A hierarquia da lei complementar

0

* Marcos Antonio Cardoso de Souza –

          Propõe-se, no presente estudo, a abordagem de tema que capta intensamente a atenção dos doutrinadores pátrios: a existência de hierarquia entre lei complementar e legislação ordinária. Os estudos desenvolvidos sobre o tema conduzem a conclusões divergentes. Respeitáveis estudiosos do Direito utilizam-se de louváveis supedâneos técnicos no patrocínio de seus conflitantes entendimentos.

          Diante de tal fato, a questão reveste-se de maior complexidade; na medida que existem argumentos relevantes a corroborar, tanto com o posicionamento a favor da observância de hierarquia entre as aludidas espécies legislativas, quanto com o pensamento em contrário. Não se limitará, todavia, nesta análise, ao elenco das diversas teses, desenvolvidas na doutrina nacional. Posição esta que, evidentemente, implicará na recepção de determinada linha de raciocínio.

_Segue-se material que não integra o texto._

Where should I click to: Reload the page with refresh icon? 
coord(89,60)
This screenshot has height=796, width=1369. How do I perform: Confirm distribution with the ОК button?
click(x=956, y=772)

          O processo de inserção de lei complementar no ordenamento jurídico brasileiro distingue-se, daquele referente à legislação ordinária, somente, no que cerne ao quorum exigido para a aprovação do projeto correlato, nas duas casas legislativas, que compõem o Congresso Nacional. Para a anuência de norma extravagante impõe-se a maioria simples, a qual se perfaz com número de votos correspondente a qualquer fração superior à metade dos presentes à sessão. A aceitação de proposta de lei complementar, contudo, subordina-se à aquiescência da maioria absoluta dos membros, a qual se obtém com a manifestação positiva de mais da metade dos componentes de cada plenário.

          Ao preceituar que determinada matéria dever ser tratada em lei complementar, o Constituinte, em constatando previamente a relevância da questão, impõe maior grau de dificuldade para a aprovação. Com tal medida, tem-se o escopo de se intensificar o comprometimento, o envolvimento e a participação dos congressistas, no processo de discussão e aprovação dos documentos legislativos, dos quais emanem intensas ressonâncias na ordem social, política ou econômica.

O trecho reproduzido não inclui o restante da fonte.